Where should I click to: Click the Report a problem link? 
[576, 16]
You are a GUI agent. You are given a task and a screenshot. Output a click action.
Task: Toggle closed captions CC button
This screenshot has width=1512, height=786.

################

_Task_
A precise copy of the whole listing is the expected answer.

_Response to the task_
Where should I click to: Click the Report a problem link? 
[576, 16]
You are a GUI agent. You are given a task and a screenshot. Output a click action.
Task: Toggle closed captions CC button
This screenshot has width=1512, height=786.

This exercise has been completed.